As the algorithm goes for the size(n),IN THE WORST-CASE,if size is increased the speed will go inversely with n^3.

Your assumption is correct.You just divide after putting values for n=900,000 by n=90 and obtain the result.This factor will be the slowing factor!

Here,slowing factor = (900,000)^3 / (90)^3 = 10^12 !

Hence, slow factor=10^12 .Your program will slow down by a factor of 10^12 !!!Such a drastic change!Or in other words,your efficiency will fall 10^(-12) times!!!

EDIT based on suggested comments :-

But how do I compare an algorithm's performance for different inputs based on just the worst case time complexity ?

As hinted by G.Bach,one of the commentator on this post,The basic idea underlying your question is itself contradictory!You should have talked about Big-Theta Notation,instead of Big-O to think of a general solution!

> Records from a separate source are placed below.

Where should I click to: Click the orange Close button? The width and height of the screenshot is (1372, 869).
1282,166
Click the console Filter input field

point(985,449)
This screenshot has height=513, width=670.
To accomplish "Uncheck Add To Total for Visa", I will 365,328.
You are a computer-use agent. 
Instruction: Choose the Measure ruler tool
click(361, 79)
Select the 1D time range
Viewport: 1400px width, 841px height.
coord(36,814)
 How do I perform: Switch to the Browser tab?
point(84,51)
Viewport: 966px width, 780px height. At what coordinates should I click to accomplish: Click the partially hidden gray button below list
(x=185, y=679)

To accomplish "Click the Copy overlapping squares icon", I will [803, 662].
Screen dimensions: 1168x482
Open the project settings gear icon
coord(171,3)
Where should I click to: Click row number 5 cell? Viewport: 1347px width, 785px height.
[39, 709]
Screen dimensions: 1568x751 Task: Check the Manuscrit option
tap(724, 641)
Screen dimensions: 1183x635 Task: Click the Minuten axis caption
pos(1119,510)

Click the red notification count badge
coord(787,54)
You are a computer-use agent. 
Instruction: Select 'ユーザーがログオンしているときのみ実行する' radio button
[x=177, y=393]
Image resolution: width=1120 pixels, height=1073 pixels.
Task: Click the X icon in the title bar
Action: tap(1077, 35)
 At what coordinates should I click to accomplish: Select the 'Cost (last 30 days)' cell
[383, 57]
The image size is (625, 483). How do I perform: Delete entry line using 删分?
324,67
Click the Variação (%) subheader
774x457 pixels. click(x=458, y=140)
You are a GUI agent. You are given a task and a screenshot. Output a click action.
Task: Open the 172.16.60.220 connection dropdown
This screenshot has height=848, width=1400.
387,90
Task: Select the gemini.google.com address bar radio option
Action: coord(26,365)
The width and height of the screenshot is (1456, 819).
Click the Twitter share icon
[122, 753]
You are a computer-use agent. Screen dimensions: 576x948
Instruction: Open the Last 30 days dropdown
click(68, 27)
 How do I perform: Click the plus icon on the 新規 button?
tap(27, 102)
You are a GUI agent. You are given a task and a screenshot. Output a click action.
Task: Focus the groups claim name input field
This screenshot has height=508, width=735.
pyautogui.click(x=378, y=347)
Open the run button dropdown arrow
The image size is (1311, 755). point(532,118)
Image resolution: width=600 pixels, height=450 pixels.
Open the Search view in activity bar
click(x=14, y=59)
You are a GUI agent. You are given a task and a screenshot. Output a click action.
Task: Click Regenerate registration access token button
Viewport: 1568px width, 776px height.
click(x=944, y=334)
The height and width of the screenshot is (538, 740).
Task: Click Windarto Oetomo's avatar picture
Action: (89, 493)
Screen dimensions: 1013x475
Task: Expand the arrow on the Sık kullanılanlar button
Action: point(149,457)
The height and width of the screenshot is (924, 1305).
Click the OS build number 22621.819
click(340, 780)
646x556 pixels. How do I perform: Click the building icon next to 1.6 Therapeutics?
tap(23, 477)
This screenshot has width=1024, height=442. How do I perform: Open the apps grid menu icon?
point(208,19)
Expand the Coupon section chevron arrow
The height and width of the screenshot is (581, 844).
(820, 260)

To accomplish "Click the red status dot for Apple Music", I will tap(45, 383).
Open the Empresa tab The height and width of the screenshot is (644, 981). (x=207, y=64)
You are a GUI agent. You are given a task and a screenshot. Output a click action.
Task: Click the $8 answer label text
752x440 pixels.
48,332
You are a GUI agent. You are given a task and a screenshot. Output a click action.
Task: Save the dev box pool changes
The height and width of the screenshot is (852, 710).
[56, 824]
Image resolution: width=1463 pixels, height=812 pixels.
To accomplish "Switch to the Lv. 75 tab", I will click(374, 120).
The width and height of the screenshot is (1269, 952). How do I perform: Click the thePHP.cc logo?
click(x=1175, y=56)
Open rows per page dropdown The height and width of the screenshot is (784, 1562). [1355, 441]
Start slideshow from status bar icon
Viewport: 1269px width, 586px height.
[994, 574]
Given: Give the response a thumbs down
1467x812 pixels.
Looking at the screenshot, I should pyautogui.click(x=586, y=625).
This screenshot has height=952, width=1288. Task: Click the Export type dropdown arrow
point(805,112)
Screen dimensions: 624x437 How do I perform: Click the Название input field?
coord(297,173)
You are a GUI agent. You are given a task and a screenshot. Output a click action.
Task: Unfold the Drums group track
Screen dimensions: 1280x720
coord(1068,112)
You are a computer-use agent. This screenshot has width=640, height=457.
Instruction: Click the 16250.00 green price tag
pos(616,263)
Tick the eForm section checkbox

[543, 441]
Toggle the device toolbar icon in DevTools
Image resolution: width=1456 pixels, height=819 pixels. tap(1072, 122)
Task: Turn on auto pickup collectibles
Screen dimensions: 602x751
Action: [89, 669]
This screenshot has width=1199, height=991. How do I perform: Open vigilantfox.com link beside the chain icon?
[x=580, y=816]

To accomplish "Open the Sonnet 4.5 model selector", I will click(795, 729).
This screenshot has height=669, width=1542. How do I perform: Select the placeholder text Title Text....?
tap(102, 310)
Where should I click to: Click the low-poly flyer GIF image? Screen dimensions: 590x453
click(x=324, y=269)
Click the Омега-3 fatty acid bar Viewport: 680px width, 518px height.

Big-O is an upper-bound whereas Big-Theta is a tight bound. When people only worry about what's the worst that can happen, big-O is sufficient; i.e. it says that "it can't get much worse than this". The tighter the bound the better, of course, but a tight bound isn't always easy to compute.

So,in worst case analysis your question would be answered the way both of us have answered.Now,one narrow reason that people use O instead of Ω is to drop disclaimers about worst or average cases.But,for a tighter analysis you'll have to check for both O and big-Omega as well to frame a question. This question can suitably be found solution for varied size of n though.I leave it for you to figure out.But,if you have any doubts,PLEASE,feel free to comment.

Allso,your running time is not directly related to worst case analysis,but,somehow it is related and can be reframed this way!

P.S.---> I have taken some ideas/statements from Big-oh vs big-theta. So,THANKS to the authors too!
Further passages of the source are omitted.